The program’s 68 finalists are recognized in the January/February issue of D CEO. Be watching for a photo recap and additional reports in the coming weeks.

The Innovation Awards 2023 Honorees

Corporate Innovator of the Year

Winner: David C. Williams, AT&T

David C. Williams solved a huge problem for his company in 2020, enabling 40,000 employees to process payment and verify identifying information while working from home, without exposing sensitive consumer details. He is the leader of the largest robotics process automation program in the world and is currently working on a new project that could revolutionize customer service. It’s set to debut this year.

Finalists: Matt Heydon, Toyota Financial Services; Alok Maskara, Lennox International; Heidi Soltis-Berner, Deloitte

Innovative Leader of the Year

Winner: Tricia D’Cruz, Catalyze Dallas

Tricia D’Cruz has built a career out of founding and scaling startups. She currently leads a holding company that acquires intellectual property from large corporations to bring new technologies to market faster and with lower risk. Her holding company has already spun out four new enterprises using this strategy, most recently closing a deal with consulting giant IBM.

Finalists: George Baker Sr, ParkHub; Dave Copps, Worlds; Ben Lamm, Colossal; Prasanna Singaraju, Qentelli; Evelyn Torres-Gomez, Solaris Technologies Services

CIO/CTO of the Year

Winner: Andrew Bender, DZS

Andrew Bender has spent his career helping integrate new technologies into society.
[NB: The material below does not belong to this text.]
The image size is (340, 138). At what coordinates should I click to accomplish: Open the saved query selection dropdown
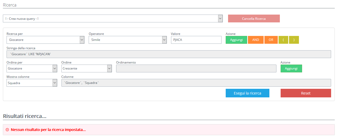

Most recently, he led his team through skyrocketing demand for reliable broadband internet, adapting the R&D process to be collaborative in the remote environment during the pandemic. He helped DZS create the infrastructure to operate globally, as well as move its headquarters from the Oakland area to Plano—all while in his first C-Suite role, in the middle of the pandemic.

Finalist: Chris Akeroyd, Children’s Health

Innovation Advocate or Accelerator Leader of the Year

Winner: Hubert Zajicek, Health Wildcatters

Hubert Zajicek has built a sustainable business model that relies entirely on sponsors, private angel investors, and family office funds to fuel his organization, rather than a governing board or entity. Today, his group is one of the top accelerators of its kind in the country. For the past 10 years, Zajicek has guided the accelerator in mentoring entrepreneurs and investing in 99 startups that have raised more than a quarter of a billion dollars. Program alumni have gone through successful exits, including a sale to Nike and even a NASDAQ IPO.

Finalists: Trey Bowles, Techstars Physical Health Fort Worth; Cameron Cushman, University of North Texas Health and Science Center; Tarsha Hearns, The DEC Network at Redbird; Jennifer Sampson, United Way of Metropolitan Dallas

Innovation in AI and Machine Learning

Winner: Lone Star Analysis

Over the past year or so, Lone Star Analysis has rolled out new branded solutions including MaxUp, a predictive and prescriptive asset analytics tool, and TruPredict, a strategic pricing software. Additionally, the company’s revenue growth has led to the expansion of its Addison office space, staff increases, and a client base growth of 51 percent. It also launched subsidiaries in the UK and Norway.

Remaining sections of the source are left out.